**Tarea planteada A**
Resume el texto proporcionado en dos oraciones.

**Texto proporcionado**
-=-=-

En vista de lo transcurrido y de sus efectos conocidos, urge, como parte de los posibles balances, definir el sistema soviético y sus efectos multilaterales en la historia. Hoy difícilmente pueda considerársele como socialista, si se entiende como tal la gestión de los asuntos públicos por la propia sociedad, en los términos utópicos de Marx de primera etapa del comunismo. Este fue el propósito de la jefatura y el pueblo, pero los resultados no se correspondieron con el mismo. El propio accionar de Lenin y sus compañeros dio lugar a otro orden, desconocido, particular, sin relación con los rasgos que le atribuye Karl Wittfogel de “despotismo oriental”, puesto que las semejanzas entre el pretendido socialismo soviético y el modo de producción asiático no pasaban de superficialidades carentes de historicidad.

Un rasgo primario de la Revolución Rusa fue la no implantación de lo que pueda ser designado como dictadura del proletariado. Fue una dictadura del partido comunista, que inicialmente equivalió a la del influyente y capaz sector marxista revolucionario de la intelligentsia, que estuvo de acuerdo en imponerse como garantía de la realización de la revolución.

Sobrevino así un orden autoritario sobre el proletariado y el pueblo, gestado sobre la base de la propiedad estatal de los medios de producción. La orientación inicial de esta no propendía a la apropiación de plusproducto por un sector dirigente, pero terminó así por efecto de una dinámica que no conllevó socialización, sino mera estatización. Tal orientación se definió entre imposibilidades de otra opción, la voluntad autoritaria del colectivo comunista dirigente y la marginación progresiva del pueblo de los asuntos públicos.

-=-=-

**Conjunto de datos**
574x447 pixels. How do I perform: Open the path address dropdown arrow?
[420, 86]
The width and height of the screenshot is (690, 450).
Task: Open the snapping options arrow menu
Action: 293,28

-=-=-

**Tarea planteada B**
Pasa todas las líneas de los registros a una tabla de Markdown con las columnas "Número" y "Línea del registro", y omite las líneas en blanco.

**Respuesta completa A**
El sistema soviético difícilmente puede considerarse socialista: aunque la jefatura y el pueblo se propusieron que la sociedad gestionara los asuntos públicos, el accionar de Lenin y sus compañeros dio lugar a un orden distinto y desconocido. La Revolución Rusa no implantó una dictadura del proletariado, sino del partido comunista, y de ella surgió un orden autoritario basado en la propiedad estatal de los medios de producción, que derivó en mera estatización y en la marginación progresiva del pueblo de los asuntos públicos.

**Respuesta completa B**
| Número | Línea del registro |
|---|---|
| 1 | 574x447 pixels. How do I perform: Open the path address dropdown arrow? |
| 2 | [420, 86] |
| 3 | The width and height of the screenshot is (690, 450). |
| 4 | Task: Open the snapping options arrow menu |
| 5 | Action: 293,28 |